A funny thing just happened on the way to this 2018 showdown, however. While pro-Trump Republicans Roy Moore and Mo Brooks are challenging appointed GOP Sen. Luther Strange in this month’s Alabama primary in the race to fill the term of Attorney General Jeff Sessions, Strange just won Trump’s enthusiastic endorsement.
“Senator Luther Strange has done a great job representing the people of the Great State of Alabama. He has my complete and total endorsement!” tweeted Trump on Tuesday.
Viguerie says grassroots conservatives should not read too much into that.
“He does need to have Mitch McConnell’s support and that of the Senate Republican leaders. To go against an incumbent senator, even though he was appointed, would probably be a bridge too far,” said Viguerie.

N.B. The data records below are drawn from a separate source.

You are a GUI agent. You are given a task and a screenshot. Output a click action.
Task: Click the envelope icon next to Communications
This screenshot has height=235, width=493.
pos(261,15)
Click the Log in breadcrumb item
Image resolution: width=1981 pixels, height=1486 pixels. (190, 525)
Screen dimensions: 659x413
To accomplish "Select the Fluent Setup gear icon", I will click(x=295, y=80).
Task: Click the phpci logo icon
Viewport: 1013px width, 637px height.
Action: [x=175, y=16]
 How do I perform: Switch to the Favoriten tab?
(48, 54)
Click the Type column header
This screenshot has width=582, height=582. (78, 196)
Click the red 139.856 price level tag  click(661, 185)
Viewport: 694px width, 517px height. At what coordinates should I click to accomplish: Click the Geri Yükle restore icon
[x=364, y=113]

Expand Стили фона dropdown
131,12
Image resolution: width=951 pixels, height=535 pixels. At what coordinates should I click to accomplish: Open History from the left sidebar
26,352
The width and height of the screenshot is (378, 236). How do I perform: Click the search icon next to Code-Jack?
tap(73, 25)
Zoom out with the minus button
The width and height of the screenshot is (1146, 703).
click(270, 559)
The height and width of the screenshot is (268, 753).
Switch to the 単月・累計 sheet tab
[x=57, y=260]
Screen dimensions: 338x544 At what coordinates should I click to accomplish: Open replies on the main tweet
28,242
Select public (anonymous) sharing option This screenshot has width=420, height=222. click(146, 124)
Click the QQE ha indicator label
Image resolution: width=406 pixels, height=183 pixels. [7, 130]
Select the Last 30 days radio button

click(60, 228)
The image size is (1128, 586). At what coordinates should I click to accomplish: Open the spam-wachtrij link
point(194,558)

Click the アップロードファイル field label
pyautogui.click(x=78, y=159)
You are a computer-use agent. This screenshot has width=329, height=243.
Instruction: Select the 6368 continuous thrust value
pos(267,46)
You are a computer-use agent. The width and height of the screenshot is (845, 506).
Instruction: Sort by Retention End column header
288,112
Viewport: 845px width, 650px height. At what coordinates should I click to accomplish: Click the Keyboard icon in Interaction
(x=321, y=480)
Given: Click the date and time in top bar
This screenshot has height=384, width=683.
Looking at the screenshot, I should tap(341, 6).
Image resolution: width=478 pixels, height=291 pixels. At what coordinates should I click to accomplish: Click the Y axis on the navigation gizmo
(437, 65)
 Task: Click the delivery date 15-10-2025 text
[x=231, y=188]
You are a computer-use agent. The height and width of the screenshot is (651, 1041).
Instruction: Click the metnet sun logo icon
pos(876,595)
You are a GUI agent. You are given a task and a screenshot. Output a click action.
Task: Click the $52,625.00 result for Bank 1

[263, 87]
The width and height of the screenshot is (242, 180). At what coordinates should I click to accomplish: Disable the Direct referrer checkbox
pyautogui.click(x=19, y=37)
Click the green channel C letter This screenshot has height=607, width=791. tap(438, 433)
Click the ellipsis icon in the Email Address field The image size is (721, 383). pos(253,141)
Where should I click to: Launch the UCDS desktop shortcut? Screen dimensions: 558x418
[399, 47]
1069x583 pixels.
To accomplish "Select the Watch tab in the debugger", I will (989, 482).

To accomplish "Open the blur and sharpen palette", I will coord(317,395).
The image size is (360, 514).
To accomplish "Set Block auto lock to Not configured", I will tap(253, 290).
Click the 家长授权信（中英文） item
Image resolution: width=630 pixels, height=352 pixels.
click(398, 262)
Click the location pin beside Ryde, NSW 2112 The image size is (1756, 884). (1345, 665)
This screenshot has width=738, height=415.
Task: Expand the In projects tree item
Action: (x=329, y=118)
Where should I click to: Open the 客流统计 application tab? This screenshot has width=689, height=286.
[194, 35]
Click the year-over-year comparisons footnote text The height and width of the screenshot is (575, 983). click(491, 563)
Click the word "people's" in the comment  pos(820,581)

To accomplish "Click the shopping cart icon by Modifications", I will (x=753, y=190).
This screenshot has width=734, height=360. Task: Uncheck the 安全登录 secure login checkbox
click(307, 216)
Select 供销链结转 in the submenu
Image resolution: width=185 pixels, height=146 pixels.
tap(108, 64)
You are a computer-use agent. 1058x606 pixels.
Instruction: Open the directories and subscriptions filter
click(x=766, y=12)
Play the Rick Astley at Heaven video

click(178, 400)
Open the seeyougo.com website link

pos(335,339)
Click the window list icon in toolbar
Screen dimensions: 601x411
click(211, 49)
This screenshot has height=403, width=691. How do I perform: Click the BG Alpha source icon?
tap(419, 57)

But he says those special circumstances should not dampen expectations for a fierce intraparty fight in 2018. Republican are defending just eight of the 33 races on the ballot, but Viguerie says there will be spirited fights to determine the nominations in many of those states.
“This unrest at the grassroots that Trump so successfully connected with and tied into in this last presidential election is just building steam. We have a disruption that’s going on in American politics and I think we haven’t seen anything yet,” said Viguerie.
And Viguerie says that means tensions will only rise among the GOP factions over the next year.
“Not at all. I think whatever unrest, distrust, disconnection between the grassroots Republican voters and their leaders is going to do nothing but grow. The failure of the Republicans to repeal Obamacare just adds gasoline to that fire,” said Viguerie.